Number of ranked inferred-label columns to consider for flat F-measure. Columns are derived from –inferred-label by replacing its trailing rank; hierarchical F-measure remains top-1.

Default:

1

confusion-matrix

Build per-sample confusion matrices and save them to <output-dir>/cm_raw/.

Reads ground-truth labels from the original .h5ad (via metadata.json input_path) and predicted labels from inferred_labels.csv. The matrix is aligned to the full Cell Ontology cl_names universe from ontology_resource.json.

Usage

cellarium-cas benchmark confusion-matrix [OPTIONS]

Options

--annotate-dirs <annotate_dirs>

Required Path to a parent directory whose subdirectories are annotate output dirs, or a .txt file listing one annotate output directory path per line.

--output-dir <output_dir>

Required Benchmarking workspace directory. All artifacts are written here.

--gt-label <gt_label>

Required Column name in the original .h5ad obs that contains ground-truth cell type labels (e.g. ‘cell_type_ontology_term_id’).

--inferred-label <inferred_label>

Required Column name in inferred_labels.csv that contains the predicted cell type labels (e.g. ‘cas_cell_type_name_1’).

--f-measure-top-k <f_measure_top_k>

Number of ranked inferred-label columns to consider for flat F-measure.
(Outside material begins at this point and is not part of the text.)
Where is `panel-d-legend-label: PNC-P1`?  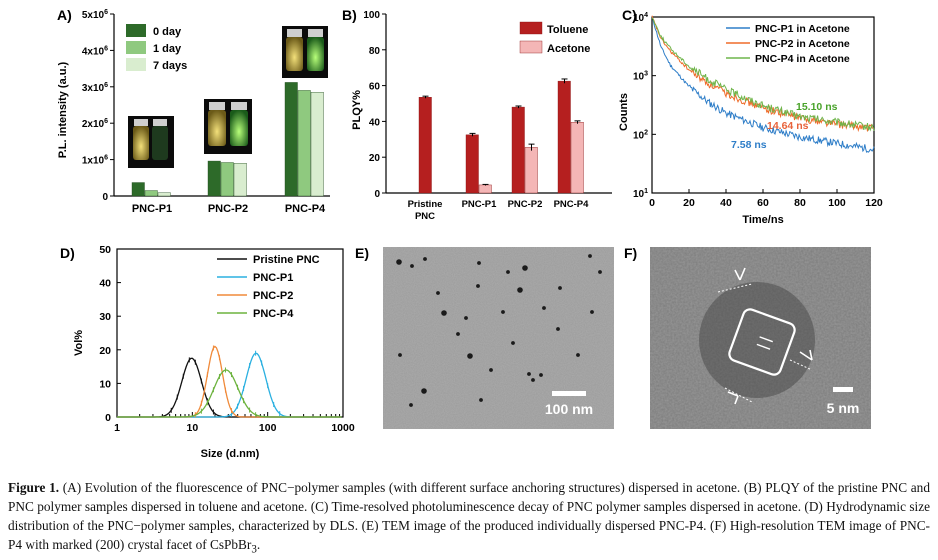 panel-d-legend-label: PNC-P1 is located at coordinates (273, 278).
Columns are derived from –inferred-label by replacing its trailing rank; hierarchical F-measure remains top-1.

Default:

1

f-measure

Compute standard F-measure metrics from confusion matrices.

Reads cm_raw/ and cm_aggregate/ and writes:

f_measure_per_sample.csv (columns: model_name, test_sample, tp, fp, fn,
precision_micro, recall_micro, f1_micro,
f1_macro, precision_macro, recall_macro,
precision_weighted, recall_weighted, f1_weighted)
f_measure_per_group.csv (columns: group_name, tp, fp, fn,
precision_micro, recall_micro, f1_micro,
f1_macro, precision_macro, recall_macro,
precision_weighted, recall_weighted, f1_weighted)

Usage

cellarium-cas benchmark f-measure [OPTIONS]

Options

--output-dir <output_dir>

Required Benchmarking workspace directory. All artifacts are written here.

hierarchical

Compute hierarchical F-measure metrics from confusion matrices.

Implements the Kiritchenko et al. approach: hierarchical TP/FP/FN are derived from the overlap of ontology ancestor sets of the true and predicted labels. Reads cm_raw/ and cm_aggregate/ and writes:

hierarchical_f_measure_per_sample.csv (columns: model_name, test_sample,
h_tp, h_fp, h_fn,
h_precision_micro, h_recall_micro,
h_f1_micro, h_f1_macro,
h_precision_macro, h_recall_macro,
h_precision_weighted, h_recall_weighted,
h_f1_weighted)
hierarchical_f_measure_per_group.csv (columns: group_name, h_tp, h_fp, h_fn,
h_precision_micro, h_recall_micro,
h_f1_micro, h_f1_macro,
h_precision_macro, h_recall_macro,
h_precision_weighted, h_recall_weighted,
h_f1_weighted)

Usage

cellarium-cas benchmark hierarchical [OPTIONS]

Options

--output-dir <output_dir>

Required Benchmarking workspace directory. All artifacts are written here.